Yes as a raft designer myself, there is a line where ultralight function and safety margins meet. If I need a packraft to haul >100-lbs of meat plus myself and kit, I would have at least 2 air chambers (not one like most packrafts) and made with a minimum of 420D dual-coated fabric. The trade off to this minimal viable product is the argument of pack weight. All the brands you've mentioned aren't hunting-specific designs, so there are safety margins they aren't even aware of in our world and their designs reflect their target user group. So, some guys are making it work with the larger packrafts like Alpacka started years ago, but they aren't ideal for hunting application in sketchy mountain tributaries.
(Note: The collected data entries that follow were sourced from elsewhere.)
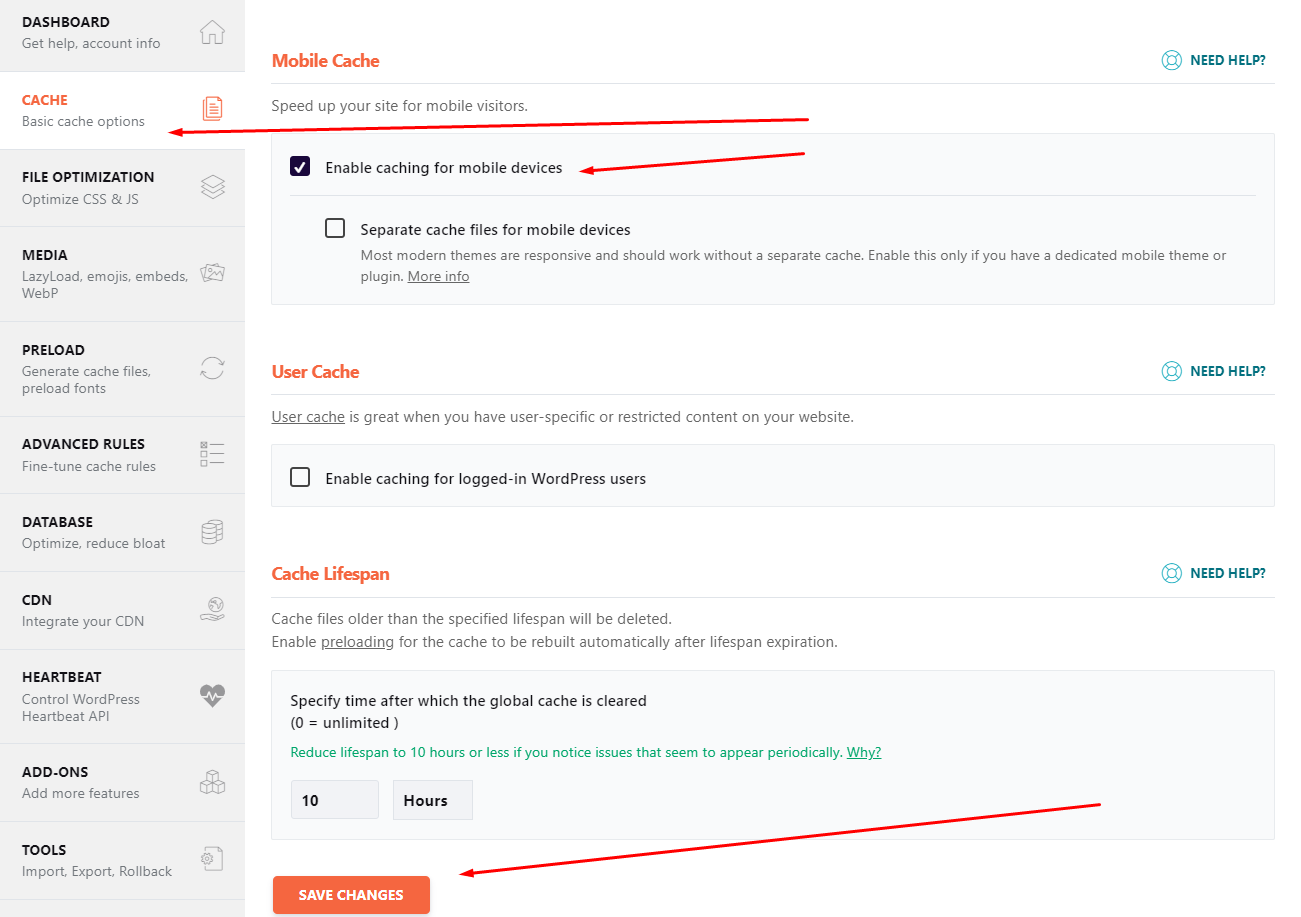This screenshot has height=917, width=1301.
Task: Disable caching for mobile devices checkbox
Action: 300,167
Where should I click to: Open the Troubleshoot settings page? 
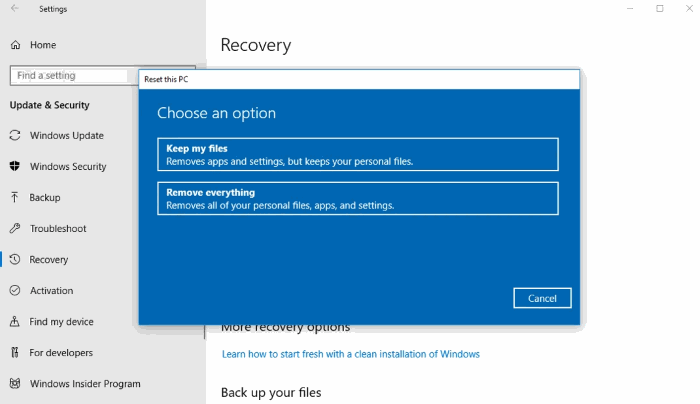(x=58, y=229)
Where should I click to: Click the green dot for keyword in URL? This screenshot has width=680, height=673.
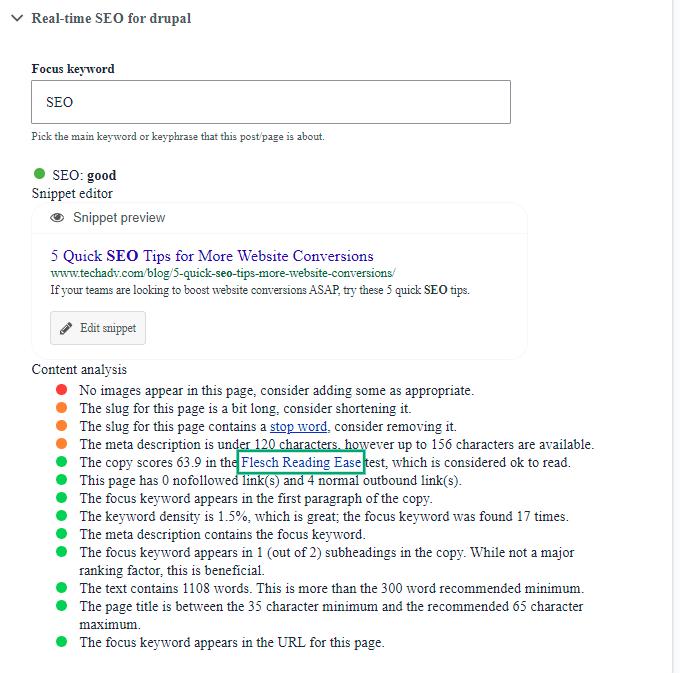click(x=62, y=642)
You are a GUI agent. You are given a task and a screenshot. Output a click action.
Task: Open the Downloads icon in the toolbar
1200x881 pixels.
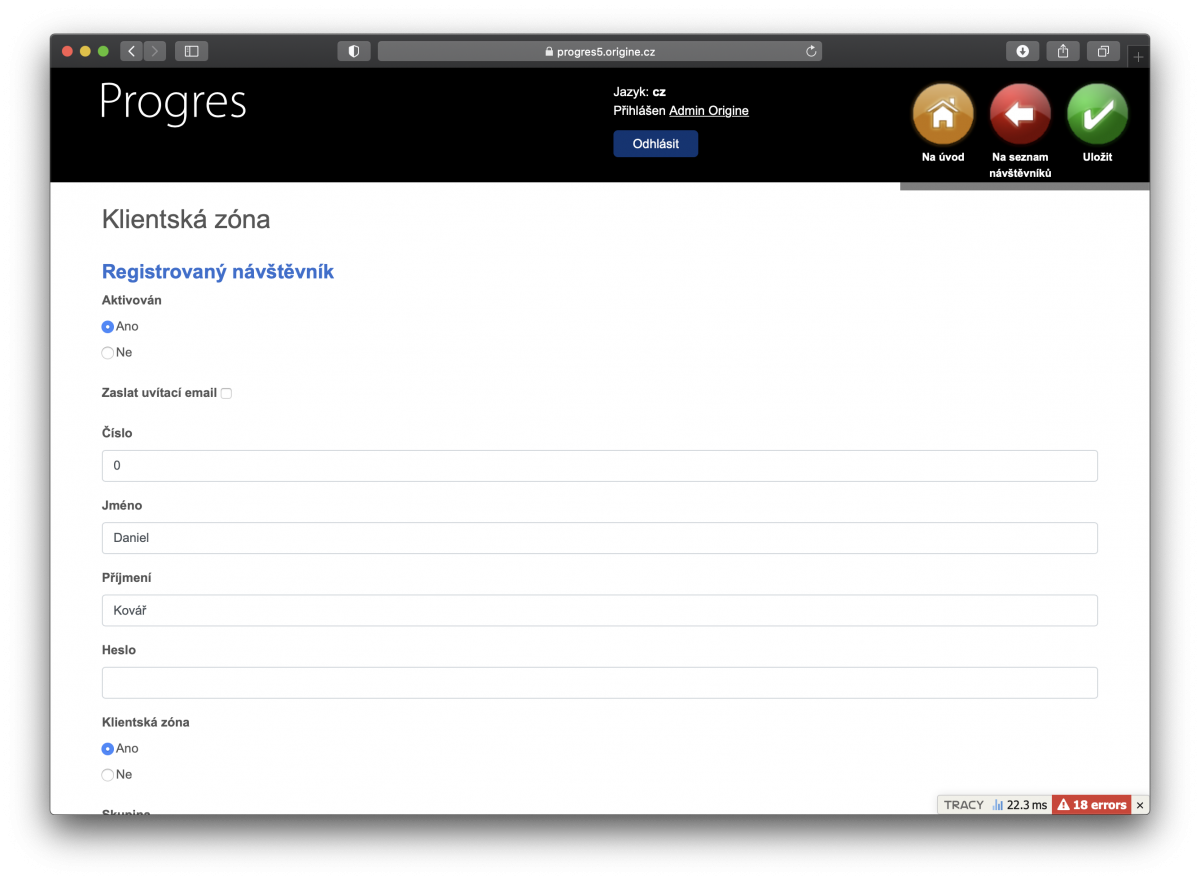tap(1022, 50)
In many remote places you need flotation, which requires air pressure which requires heavier fabric and added weight for 2 air chambers and air valves.
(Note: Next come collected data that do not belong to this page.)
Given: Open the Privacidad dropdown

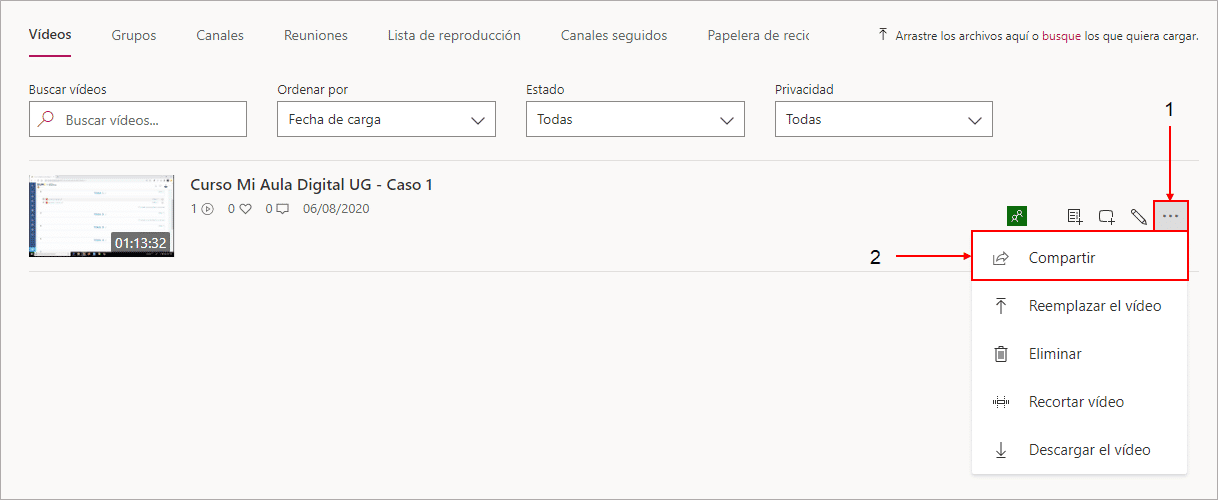Looking at the screenshot, I should (884, 119).
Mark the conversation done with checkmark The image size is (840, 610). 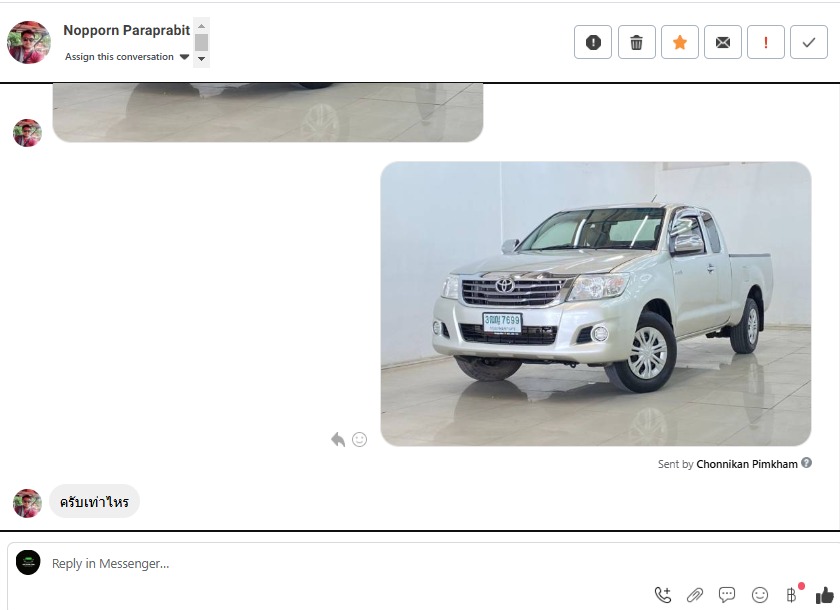click(x=809, y=42)

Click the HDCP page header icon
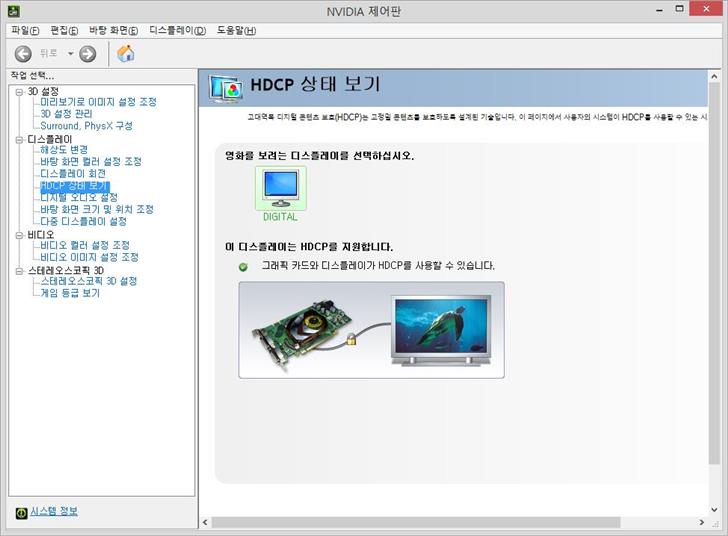pyautogui.click(x=225, y=88)
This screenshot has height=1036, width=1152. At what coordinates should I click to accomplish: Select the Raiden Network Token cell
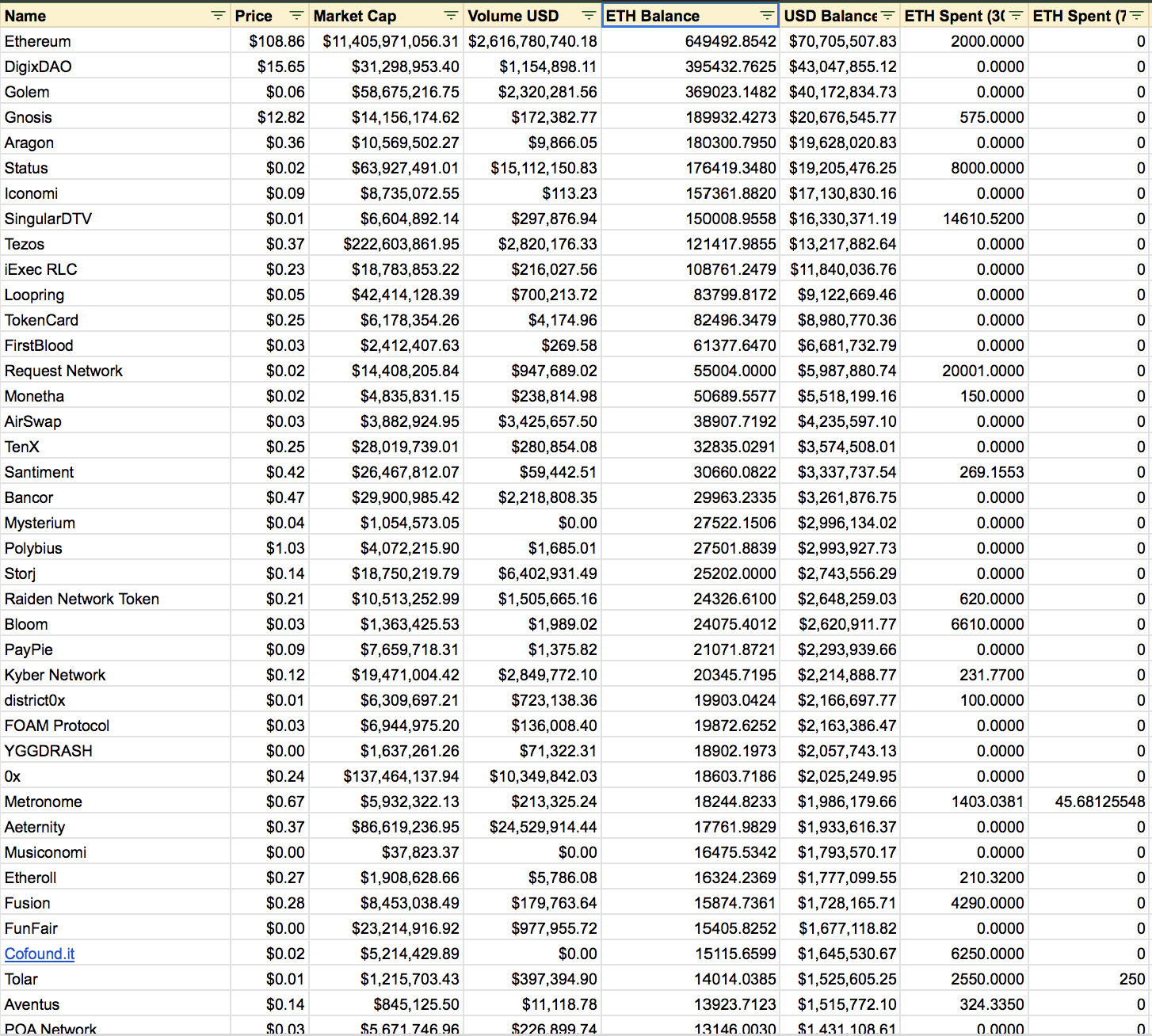[x=82, y=599]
What Stikine has done is created a heavier denier packraft and perhaps to stay competitive in weight savings chose the single side coated fabric. This is all just a speculation from a designers perspective.
In answer to your question about advertised weight capacities, that's a great one. There is no official guidance for manufacturers to set weight capacities; however I set my designs' "weight capacity" to provide buoyancy of 50% hull depth above and below the waterline. With packrafts that 50% draft don't mean shit if you're heavily loaded in a small craft with wave heights larger than your tubes, as that waterline fluctuating up and down alongside a 13" tube diam doesn't take much to take on water or provide sufficient pucker factor. The margin of error for hunting packrafts, IMO, is worth the extra pack weight of a more robust design specific to your expected weight capacity demand.